Around the world, climate change is inflicting increasingly deep scars on entire territories, causing devastating disasters and threatening the lives of entire communities and animal species. Prolonged periods of drought are followed by violent floods in many areas, entire regions are at risk of desertification, while others disappear under sudden floods or rising sea levels. Changes in weather patterns and the resulting impacts on agriculture can lead to food insecurity. Prolonged droughts and floods can disrupt food production, causing famines and malnutrition, particularly affecting vulnerable populations such as children, while communities are often forced to migrate in search of better living conditions.
In this critical context, CISP plays a crucial role tirelessly working to prevent, mitigate, and address climate disasters in different parts of the world, with particular attention to some regions of Africa and Latin America, from Kenya to Argentina, up to Mozambique, to Ecuador, Malawi to and Colombia. This is important and delicate work that must necessarily be built together with the communities living in risk-prone regions.

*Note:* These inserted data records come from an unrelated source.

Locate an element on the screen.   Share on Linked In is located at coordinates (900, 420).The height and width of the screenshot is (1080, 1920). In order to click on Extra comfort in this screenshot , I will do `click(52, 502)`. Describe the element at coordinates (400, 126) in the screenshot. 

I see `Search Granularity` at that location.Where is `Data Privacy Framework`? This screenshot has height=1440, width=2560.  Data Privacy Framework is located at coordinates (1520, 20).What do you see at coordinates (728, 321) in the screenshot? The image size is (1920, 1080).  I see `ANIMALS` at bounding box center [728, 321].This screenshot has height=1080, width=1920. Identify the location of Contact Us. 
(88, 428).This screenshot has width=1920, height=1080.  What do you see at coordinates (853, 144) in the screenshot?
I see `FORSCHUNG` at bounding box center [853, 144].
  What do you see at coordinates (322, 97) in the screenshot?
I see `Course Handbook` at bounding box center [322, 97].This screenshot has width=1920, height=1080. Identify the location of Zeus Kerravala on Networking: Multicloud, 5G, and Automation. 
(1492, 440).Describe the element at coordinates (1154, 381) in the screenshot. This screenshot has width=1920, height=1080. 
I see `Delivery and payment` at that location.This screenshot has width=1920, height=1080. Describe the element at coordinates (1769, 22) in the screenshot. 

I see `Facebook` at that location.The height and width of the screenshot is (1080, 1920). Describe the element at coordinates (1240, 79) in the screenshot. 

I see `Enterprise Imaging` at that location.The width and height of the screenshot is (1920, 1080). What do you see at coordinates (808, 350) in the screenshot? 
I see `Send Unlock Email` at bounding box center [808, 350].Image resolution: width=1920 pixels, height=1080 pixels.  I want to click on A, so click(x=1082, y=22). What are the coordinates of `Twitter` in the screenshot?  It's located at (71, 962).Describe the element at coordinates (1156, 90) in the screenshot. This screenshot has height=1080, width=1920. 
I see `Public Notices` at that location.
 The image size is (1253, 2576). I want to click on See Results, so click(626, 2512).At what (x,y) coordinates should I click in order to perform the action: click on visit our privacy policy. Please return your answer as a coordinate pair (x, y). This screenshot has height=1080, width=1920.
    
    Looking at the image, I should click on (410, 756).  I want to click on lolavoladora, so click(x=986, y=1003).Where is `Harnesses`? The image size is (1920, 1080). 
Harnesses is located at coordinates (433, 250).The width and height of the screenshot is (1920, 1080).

In Latin America, a brilliant path of innovation and resilience has begun in the Quindío Department, in Colombia. Here CISP supported the Colombian commitment to institutional development and organization for disaster prevention and assistance, through the implementation of operational models for responding to climate events and the formulation of emergency plans, crucial for improving the resilience of communities to natural disasters. Today, local communities have become more reactive and capable of taking concrete action in the event of disasters.
The work of CISP in Ecuador, particularly in response to the impact of El Niño on the coastal area, highlights the organization's commitment to pioneering efforts in vulnerability reduction. A multi-faceted approach that combines high-level institutional and community training, the implementation of advanced Early Warning Systems, and the strengthening of climate threat monitoring mechanisms. A significant leap forward in ensuring the safety of coastal communities.
The Gran Chaco Resiliente project in Argentina is a remarkable example of how collaboration and innovation, combining modern knowledge with ancestral wisdom, can lead to tangible success in building resilience within communities. This initiative shines thanks to the active involvement of indigenous communities and authorities at different levels. The result? The collaborative construction of a robust community and institutional network dedicated to risk prevention and management The integration of advanced scientific system knowledge with ancestral wisdom is a unique and powerful aspect of the project. The use of participatory maps and ancestral weather forecasting techniques and the incorporation of such methods into the national risk prevention and management system demonstrates a forward-thinking approach to risk prevention and management. The Gran Chaco Resiliente initiative is a concrete demonstration of the power of collaboration and innovation in shaping a future of security and prosperity.
With the REBUILD project in Kenya we maintain our commitment to supporting communities in the Tana River living in arid and semi-arid areas with extreme climatic conditions. In collaboration with TriM - Translate into Meaning, a community-based weather data collection and analysis system has been structured. Unlike traditional systems, the project provides solutions that are close to communities, offering understandable and immediately usable information that translates into concrete actions. Ten manual weather stations have been installed, and community members have been trained in data collection, monitoring, and management, providing accurate and timely information to communities. Here too, as in Latin America, scientific data is integrated with traditional knowledge of climate trends, enabling communities to make vital decisions to reduce disaster risk and prevent extreme weather events. A concrete example is the constant measurement of rivers, which may overflow following intense rainfall periods. Monitoring climate information allows local communities to make timely decisions in case of rising levels.
In Malawi, through the Smart Climate project, CISP is engaged in protecting ecosystems around irrigation schemes that serve hundreds of small farmers, with actions to protect embankments and reforest to prevent soil erosion. Also in collaboration with TriM, weather information is collected and disseminated rigorously, comprehensively, and timely at the community level, contributing to farmers' decisions on the timing, quality, and type of crops to cultivate.
In Mozambique, CISP works on collective systems for disaster alert and management through the training of local committees for climate risk management and community awareness actions. All agricultural work focuses on promoting sustainable, conservation-oriented, and climate-resilient farming practices. This improves production and productivity, increases food availability, and better conserves natural resources, including water and land.
The success stories of these and other similar initiatives in Latin America and Africa are ready to inspire new horizons of resilience and collaboration, in the construction of stronger and prepared communities and territories.
While a significant part of CISP's work focuses on the immediate life-saving response to climate disasters, another crucial aspect is the commitment to building a safer and sustainable future. Through an integrated strategy, CISP not only protects human lives in the present but also educates and prepares new generations to manage various components of risk: from understanding the causes to creating models for an effective and efficient response; from designing coordination and collaboration systems to engaging public, private, and civil society actors.
This is coupled, of course, with an education component to learn to respect and safeguard the planet, to understand it, to live with it in the healthiest and most functional way. Active community involvement, the recovery of ancestral knowledge, and the promotion of sustainable practices are indeed the foundation of harmonious coexistence with the environment, of which CISP is a profound advocate. Awareness of risk management and the transmission of information and knowledge thus contribute to shaping a future in which communities are ready to face environmental challenges with collective strength and solidity.